Bulk solid materials represent the building blocks of our everyday lives, from the sugar in our coffee and fertilizer on our lawns to the polymers that make up our water bottles and the metal powder in our electric vehicles’ battery cells. Whether the final product is a powder, granule, tablet, pellet or crystal, most bulk solids go through a variety of processes during manufacturing, which often includes some form of heating, cooling and/or drying. As these processes can be very energy intensive, manufacturers of products such as fertilizer, oilseeds, minerals and chemicals are increasingly looking to heat exchange technology to reduce costs and carbon footprint while still producing consistently high-quality products. 

Fixed or moving bed heat exchangers (MBHEs) have operated in the heating, cooling and drying space for generations, often in the form of fluid beds and rotary drums. In these traditional technologies, the heat transfer media — or working fluid — is in direct contact with the bulk solid material. 

However, many industries are now turning to MBHEs that use vertical plate technology to indirectly heat and cool material via conduction across the surface of vertical steel plates.

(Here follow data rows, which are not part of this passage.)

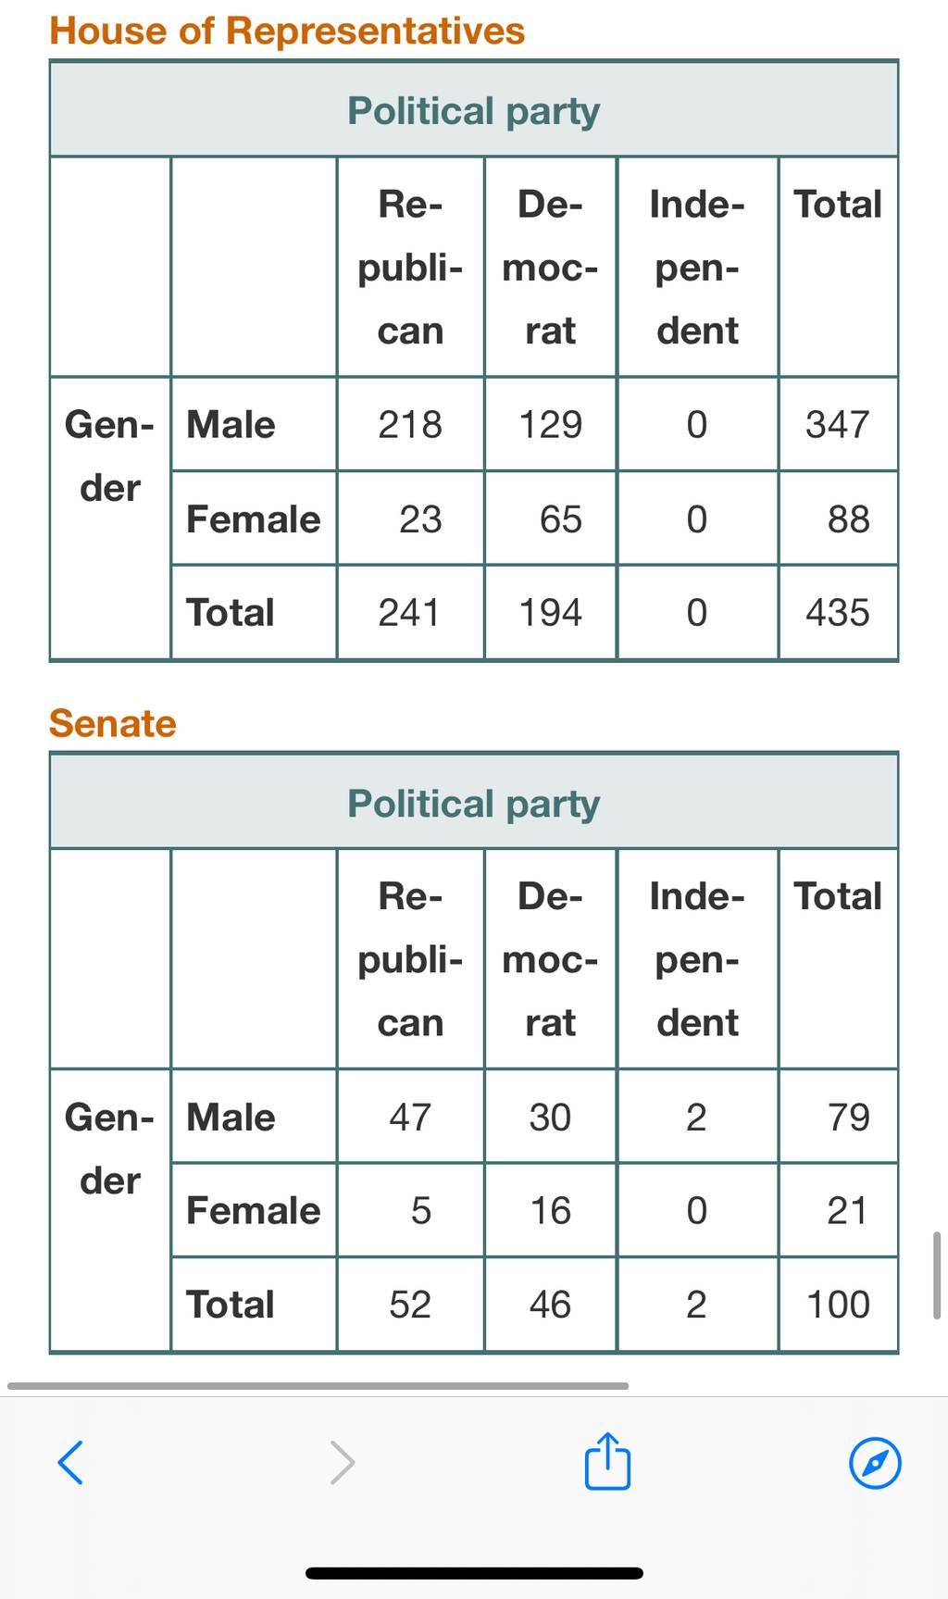Screen dimensions: 948x1599
Task: Tap the browser forward arrow
Action: pyautogui.click(x=343, y=1463)
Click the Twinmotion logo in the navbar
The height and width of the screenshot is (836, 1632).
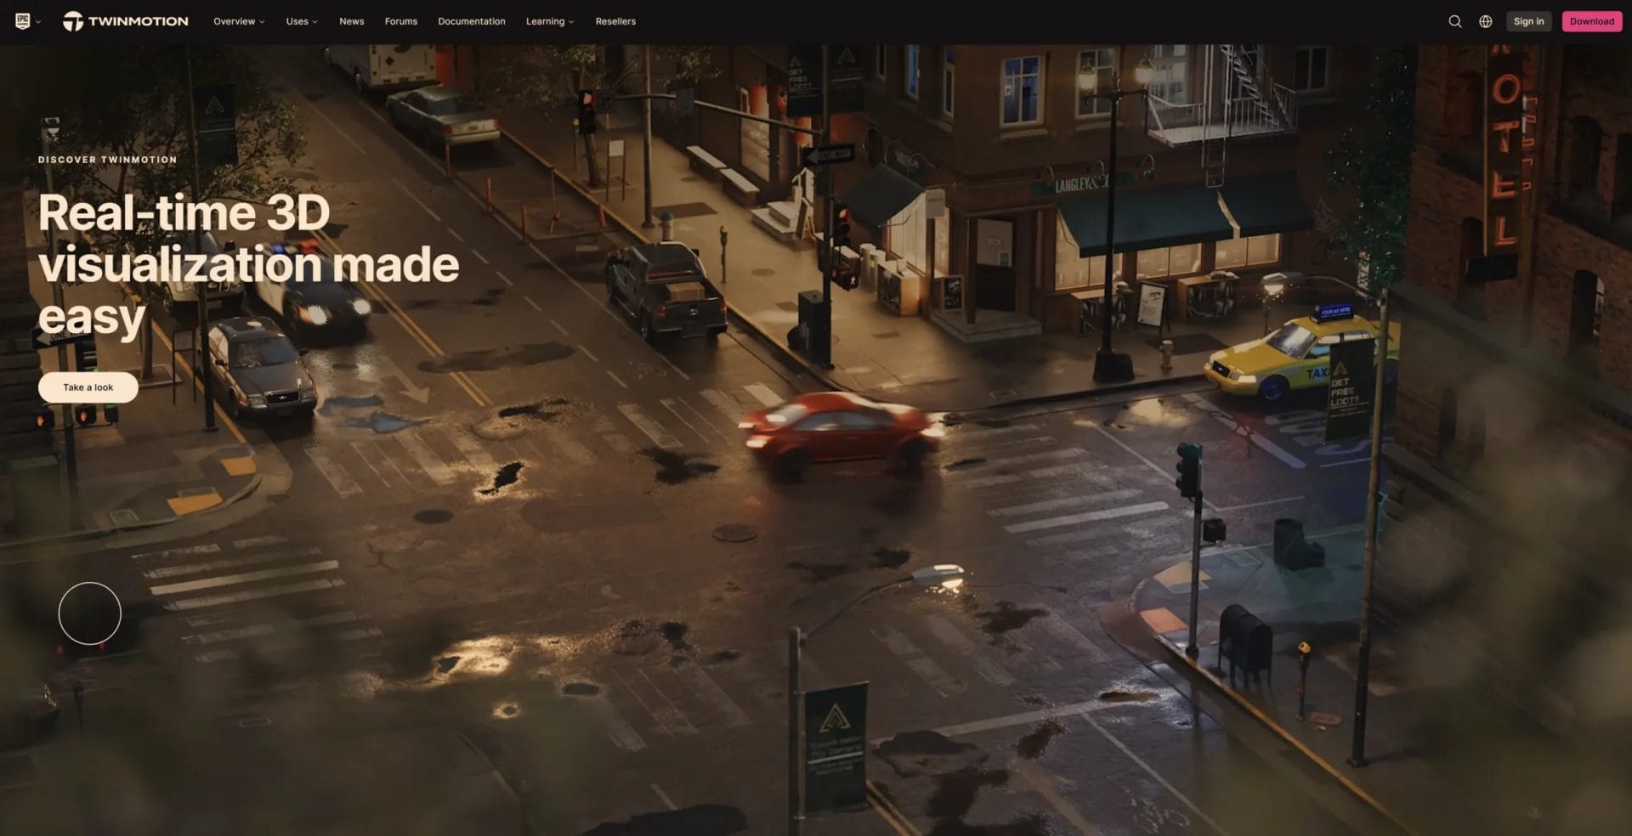click(126, 21)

This technology, which can also be used to dry solids, has shifted the framework of what is possible in both traditional and non-traditional bulk solids industries. 

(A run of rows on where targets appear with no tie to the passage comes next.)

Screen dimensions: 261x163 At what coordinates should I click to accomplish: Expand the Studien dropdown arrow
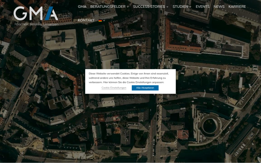point(191,7)
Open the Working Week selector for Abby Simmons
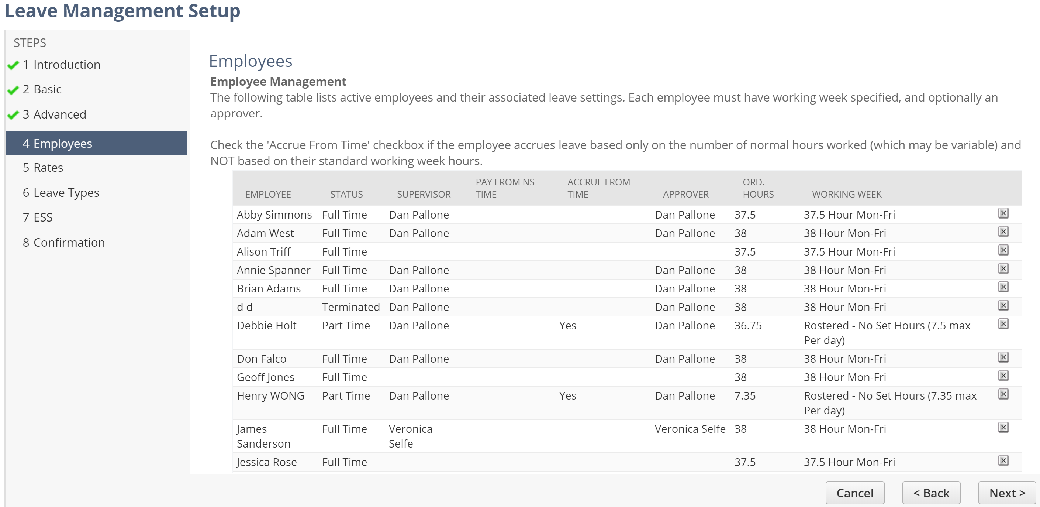The height and width of the screenshot is (507, 1040). tap(849, 214)
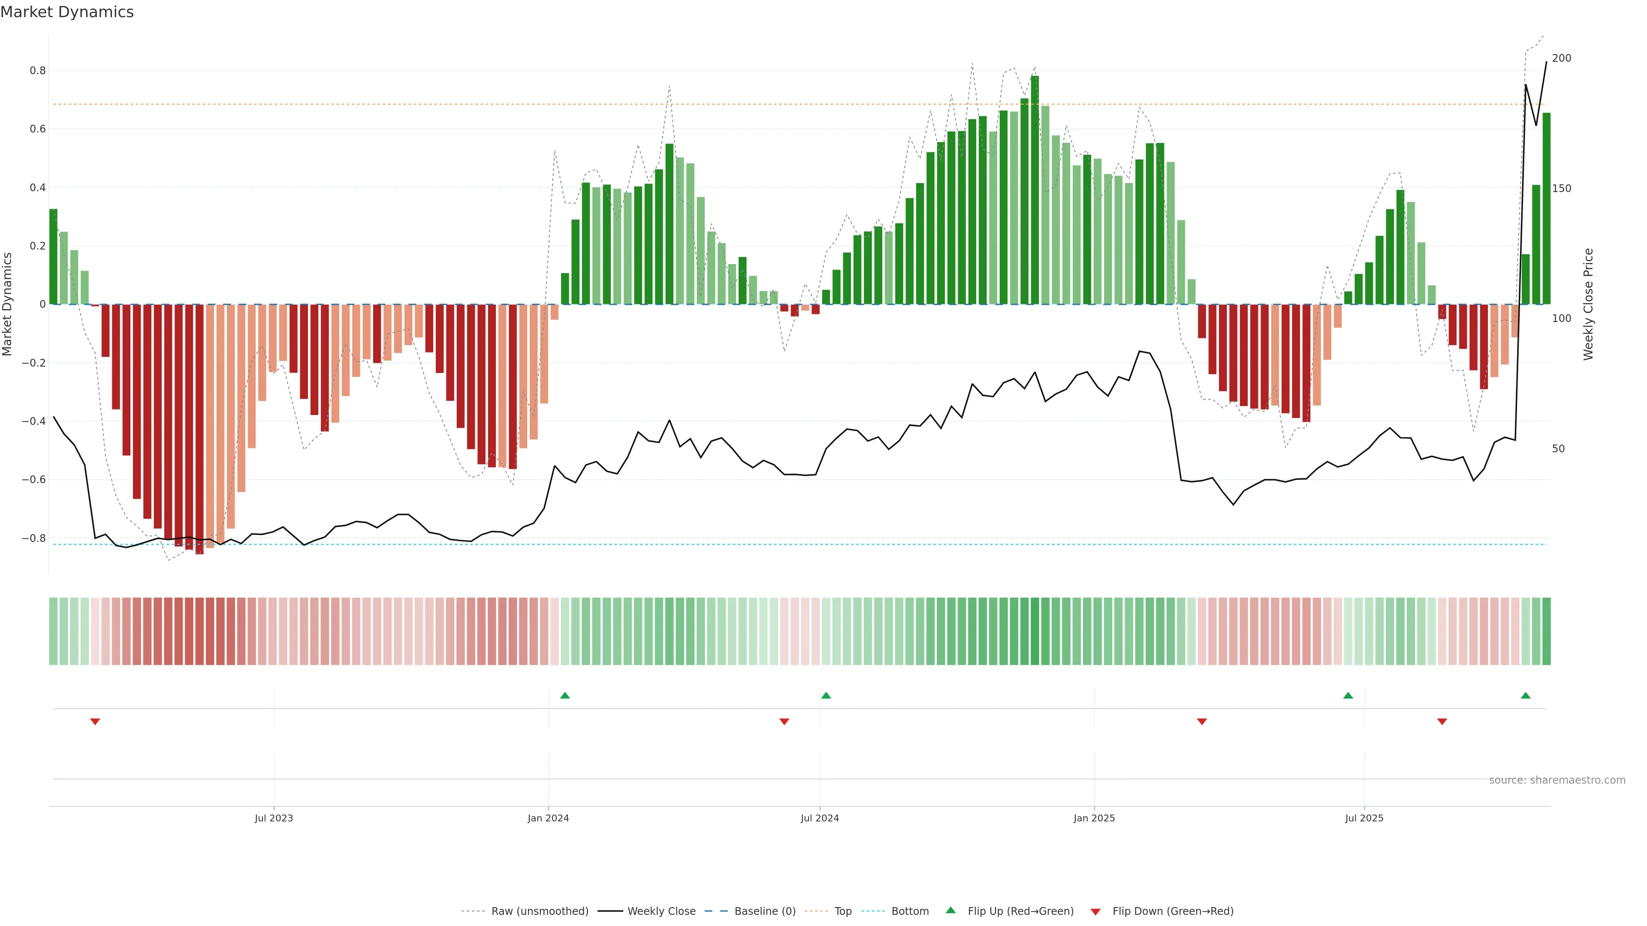The width and height of the screenshot is (1647, 926).
Task: Click the tallest dark green bar above 0.7
Action: pos(1034,192)
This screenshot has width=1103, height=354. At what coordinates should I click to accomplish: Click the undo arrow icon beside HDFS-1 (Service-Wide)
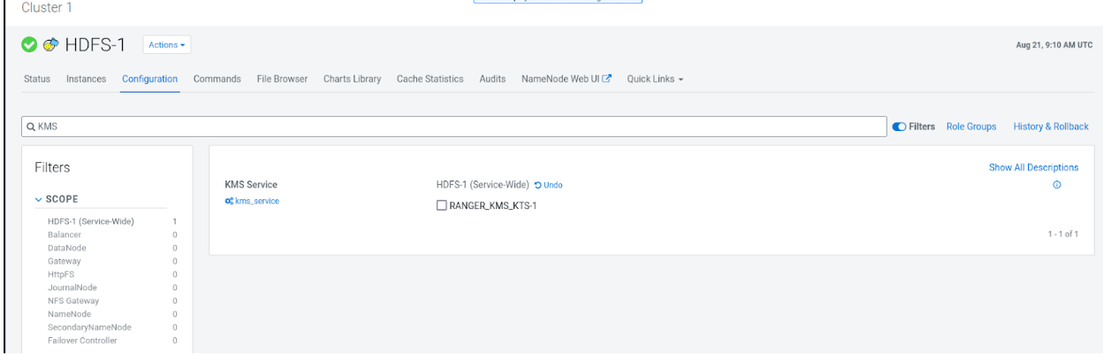coord(538,185)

How vertical plate heat exchangers work 

MBHEs that use vertical plate technology have a long lineage that traces back to plate heat exchangers (PHE), which are still commonplace in numerous process industries. While traditional PHEs are limited to components that allow heat transfer from one fluid (liquid or gas) to another fluid, MBHEs that use vertical plate technology allow the indirect heat transfer between solids and fluids. 

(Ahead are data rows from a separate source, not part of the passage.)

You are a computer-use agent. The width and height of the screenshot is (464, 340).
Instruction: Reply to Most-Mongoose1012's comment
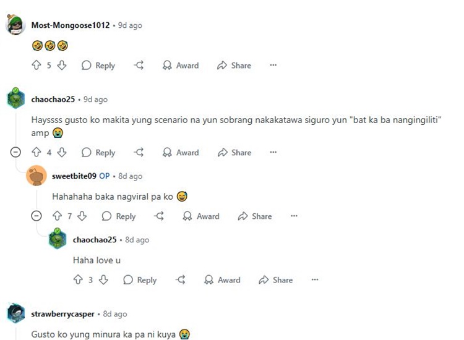(98, 65)
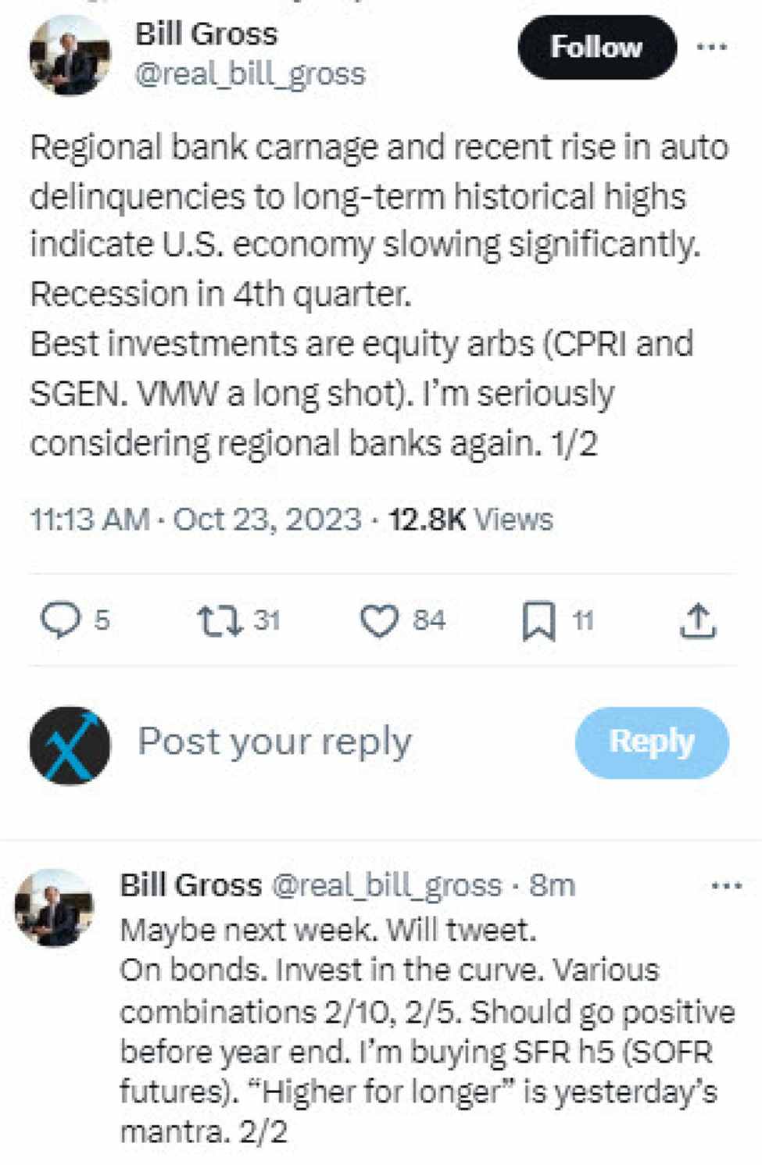
Task: View the 12.8K Views count
Action: tap(470, 520)
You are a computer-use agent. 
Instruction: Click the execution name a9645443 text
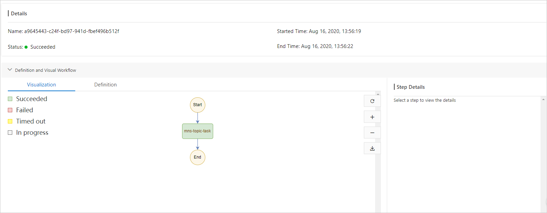point(71,31)
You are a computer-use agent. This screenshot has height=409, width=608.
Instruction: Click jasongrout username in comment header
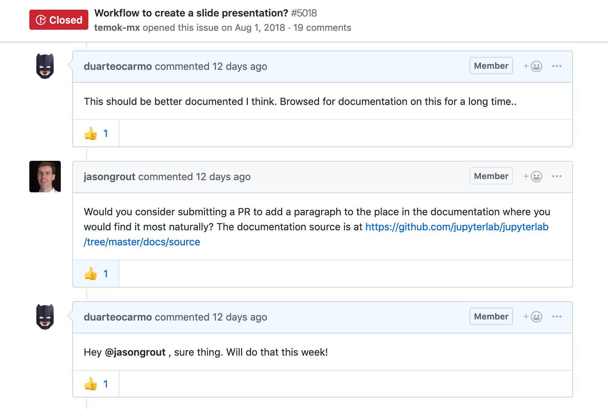[109, 177]
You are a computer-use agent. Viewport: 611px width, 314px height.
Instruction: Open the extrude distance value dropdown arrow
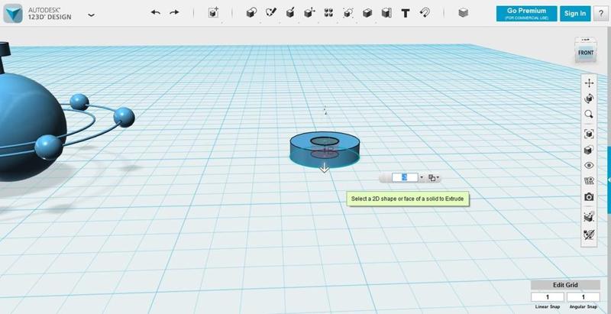click(x=422, y=177)
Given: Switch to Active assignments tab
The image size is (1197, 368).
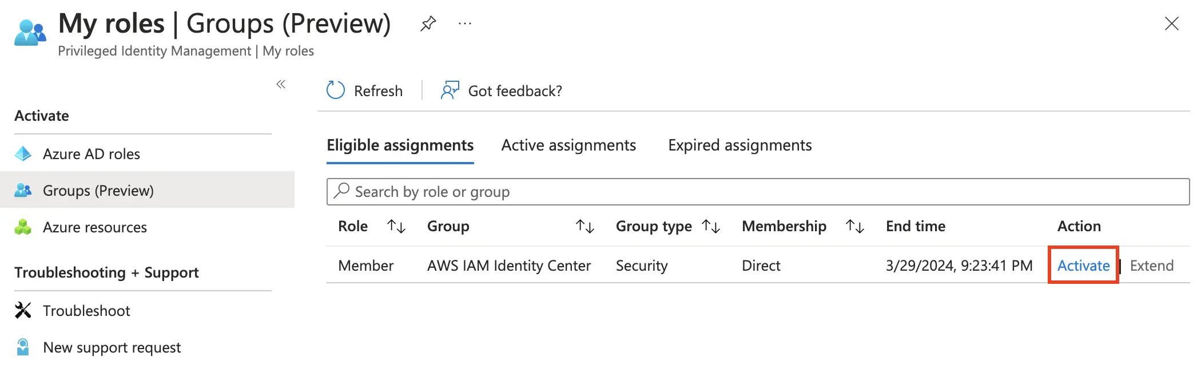Looking at the screenshot, I should point(568,145).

In a MBHE, the material enters the unit and flows by gravity through banks of parallel vertical stainless-steel plates, while a heat transfer fluid passes through the plates to heat or cool the material by conduction. The fluid commonly flows through the plates in a countercurrent direction to the solids for enhanced thermal efficiency. A mass flow discharge feeder controls the rate of flow through the unit while providing uniform material drawdown. Gravity is the mechanism that slowly moves the material through the heat exchanger. 

Complex thermal modeling calculations using proprietary material property data are key to the effectiveness of MBHE technology and guarantees precise discharge temperature control. This ensures optimal product temperature to storage and transport, which is key in many industries such as fertilizer and sugar. 

Managing energy consumption 

Using indirect heat exchange through plate-based technology offers numerous benefits for bulk solids processors, and many of these benefits are becoming more pronounced as improved sustainability and a reduced carbon footprint become important business priorities in industries around the world. 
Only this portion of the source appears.